**Your tasks**:
**A)** Translate into Spanish the following sentence from the essay on culture for post-COVID recovery: "Hence, social distancing and isolation seem to drive the demand for culture."
**B)** Reproduce word for word the part of the essay on culture for post-COVID recovery between "Cultural and Creative" and "the transnational cooperation.", inclusive.
**C)** Answer these questions using the essay on culture for post-COVID recovery:
(i) What percentage of museums closed their doors during lockdowns?
(ii) How many persons took part in the representative German online panel?
(iii) Which organization advocated cross-sectoral cooperation between the CCI sector and health institutions?

**Excerpted passage**:
Culture for post-COVID recovery

Gunnar Prause,
Professor,
Tallinn University of Technology,
Estonia

Professor,
Wismar University Business School,
Germany

Cultural and Creative Industries (CCIs) have been intensively studied within the last decade due to high economic growth potential and positive impact on innovation and regional development. Baltic Sea Region (BSR) enjoys a prospering CCI sector with a large number of agile creative hotspots around the BSR deploying directly their innovation energy or in cross-sectoral cooperation with traditional companies. Consequently, EU Strategy for the Baltic Sea Region (EUSBSR) recognises the CCI sector as an important contributor to smart regional transformation and sustainable development. Meanwhile, some EU-projects like “CTCC” project or “Creative Ports” project investigated the CCI clusters within the BSR and contributed to the facilitation of creative-traditional and the transnational cooperation.

This prospering development has been interrupted with the appearance of COVID-19 pandemic where the CCI sector together with tourism industry suffered most under the anti-COVID measures mainly based on lockdowns and social distancing. However, the CCI sector proved its creativity by launching innovative ideas and new channels to distribute cultural products and to meet their clients. Special importance devolved on digitalization strategies where the number of virtual concerts, exhibitions and other cultural offers exploded during COVID times but in parallel, also the demand and consumption of culture and cultural products via digital media increased significantly. A well-known case concerns the museum world where despite the fact that 95% of the museums closed their doors during lockdowns, the number of accesses to online museum websites increased by 200% showing that the cultural demand during Corona times increased and the clients used new channels to consume cultural products. Hence, social distancing and isolation seem to drive the demand for culture.

This observation seems to be in line with results from other science disciplines. A detailed analysis of COVID impacts from the psychological perspective highlights that social distancing and isolation measures caused severe mental health problems within the population representing a topic that have been neglected in the public discussions until now. Surveys from several countries revealed that COVID-19 measures are responsible for growing number of depressions and even suicide due to anxiety, unemployment fears, family aggressions, and social isolation. A representative German online-panel from this year with 5000 persons in the age between 18 and 69 years pointed out that the lockdowns had in general a significant negative mental impact on the normal population and that nearly half of those people who suffered already before COVID-19 from depressions indicated a worsening of their mental situation even up to suicide ideas.

These observations motivated OECD to reflect about an extension of the traditional role of the CCI sector by advocating cross-sectoral cooperation between CCI and health institutions since the experiences of lockdowns made evident the importance of arts and culture for people’s mental well-being “and possibly, through the increasingly documented psychosomatic effects of cultural access” also to health. The OECD approach tries to tackle simultaneously two challenges by supporting the CCI economy after the pandemic and at the same time by facilitating and accelerating the recovery of post-COVID mental problems of the society. By doing so, new opportunities can be established to capitalize the role of arts and culture in the prevention and treatment of illness across the lifespan, contributing to solutions for health and welfare systems with the consequence  to reduce hospitalization or medication rates. As a side effect, such approaches contribute to accelerate digitalization for regional development.

Meanwhile, first cities and regions recognized the advantage of CCI potential for post-the COVID recovery as well as a driver for social-economic regional development. Beyond the in issue of post-COVID recovery, CCI involvement in cross-sectoral innovation projects with traditional companies seems to be prospering also in issues related to climate change, aging society or the support of creative and cultural tourism. The BSR with its long Hanse history and its common Baltic cultural background can play the role of a test lab for whole Europe in the development of successful inter-cultural COVID recovery concepts as well as for trans-regional smart development.

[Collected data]
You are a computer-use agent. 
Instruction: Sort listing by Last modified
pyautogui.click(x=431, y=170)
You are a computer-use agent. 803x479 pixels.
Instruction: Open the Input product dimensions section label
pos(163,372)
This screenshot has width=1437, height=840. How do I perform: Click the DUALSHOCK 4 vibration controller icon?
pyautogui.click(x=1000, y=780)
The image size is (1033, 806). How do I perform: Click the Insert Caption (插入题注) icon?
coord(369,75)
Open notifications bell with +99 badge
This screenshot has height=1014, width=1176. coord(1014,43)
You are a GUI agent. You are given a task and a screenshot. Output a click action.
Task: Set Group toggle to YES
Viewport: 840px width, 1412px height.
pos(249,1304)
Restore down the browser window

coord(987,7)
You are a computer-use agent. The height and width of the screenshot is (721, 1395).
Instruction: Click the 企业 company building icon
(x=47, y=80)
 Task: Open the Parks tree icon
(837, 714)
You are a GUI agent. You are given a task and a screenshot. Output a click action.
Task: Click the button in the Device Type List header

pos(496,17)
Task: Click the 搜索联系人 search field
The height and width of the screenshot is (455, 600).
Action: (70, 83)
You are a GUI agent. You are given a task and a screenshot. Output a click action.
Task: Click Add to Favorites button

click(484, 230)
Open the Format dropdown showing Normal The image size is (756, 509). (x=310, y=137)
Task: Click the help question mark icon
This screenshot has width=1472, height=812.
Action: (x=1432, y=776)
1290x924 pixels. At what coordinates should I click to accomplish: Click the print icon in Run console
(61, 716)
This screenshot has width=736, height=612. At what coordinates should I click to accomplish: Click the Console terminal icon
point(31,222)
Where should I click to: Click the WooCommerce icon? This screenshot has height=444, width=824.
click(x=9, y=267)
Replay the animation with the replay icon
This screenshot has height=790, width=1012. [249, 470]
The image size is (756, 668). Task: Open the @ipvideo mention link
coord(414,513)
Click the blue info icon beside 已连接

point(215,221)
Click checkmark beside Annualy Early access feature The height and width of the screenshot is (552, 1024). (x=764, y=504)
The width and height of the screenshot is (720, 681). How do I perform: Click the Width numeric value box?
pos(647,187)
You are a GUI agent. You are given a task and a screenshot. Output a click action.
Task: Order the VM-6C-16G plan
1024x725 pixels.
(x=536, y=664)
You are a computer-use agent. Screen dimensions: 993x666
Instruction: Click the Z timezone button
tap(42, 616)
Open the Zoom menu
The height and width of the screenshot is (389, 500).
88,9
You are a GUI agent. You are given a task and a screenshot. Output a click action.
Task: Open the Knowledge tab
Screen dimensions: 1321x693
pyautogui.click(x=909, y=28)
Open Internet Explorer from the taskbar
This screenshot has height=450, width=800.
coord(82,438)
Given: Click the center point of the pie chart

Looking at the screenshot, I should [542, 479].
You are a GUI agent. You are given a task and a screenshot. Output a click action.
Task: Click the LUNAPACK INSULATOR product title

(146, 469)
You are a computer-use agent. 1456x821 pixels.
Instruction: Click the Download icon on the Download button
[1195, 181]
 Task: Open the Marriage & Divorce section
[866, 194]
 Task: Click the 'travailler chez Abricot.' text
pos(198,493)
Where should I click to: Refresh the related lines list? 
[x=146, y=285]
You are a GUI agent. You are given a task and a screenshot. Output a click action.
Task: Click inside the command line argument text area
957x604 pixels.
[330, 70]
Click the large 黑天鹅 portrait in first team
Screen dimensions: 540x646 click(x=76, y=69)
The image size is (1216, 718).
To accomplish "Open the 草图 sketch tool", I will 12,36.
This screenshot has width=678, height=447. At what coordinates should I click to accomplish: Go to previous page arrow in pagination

**Responses for each task**:
**A)** Por lo tanto, el distanciamiento social y el aislamiento parecen impulsar la demanda de cultura.

**B)**
Cultural and Creative Industries (CCIs) have been intensively studied within the last decade due to high economic growth potential and positive impact on innovation and regional development. Baltic Sea Region (BSR) enjoys a prospering CCI sector with a large number of agile creative hotspots around the BSR deploying directly their innovation energy or in cross-sectoral cooperation with traditional companies. Consequently, EU Strategy for the Baltic Sea Region (EUSBSR) recognises the CCI sector as an important contributor to smart regional transformation and sustainable development. Meanwhile, some EU-projects like “CTCC” project or “Creative Ports” project investigated the CCI clusters within the BSR and contributed to the facilitation of creative-traditional and the transnational cooperation.

**C)**
(i) 95% of the museums closed their doors.
(ii) The panel included 5000 persons.
(iii) The OECD advocated this cooperation.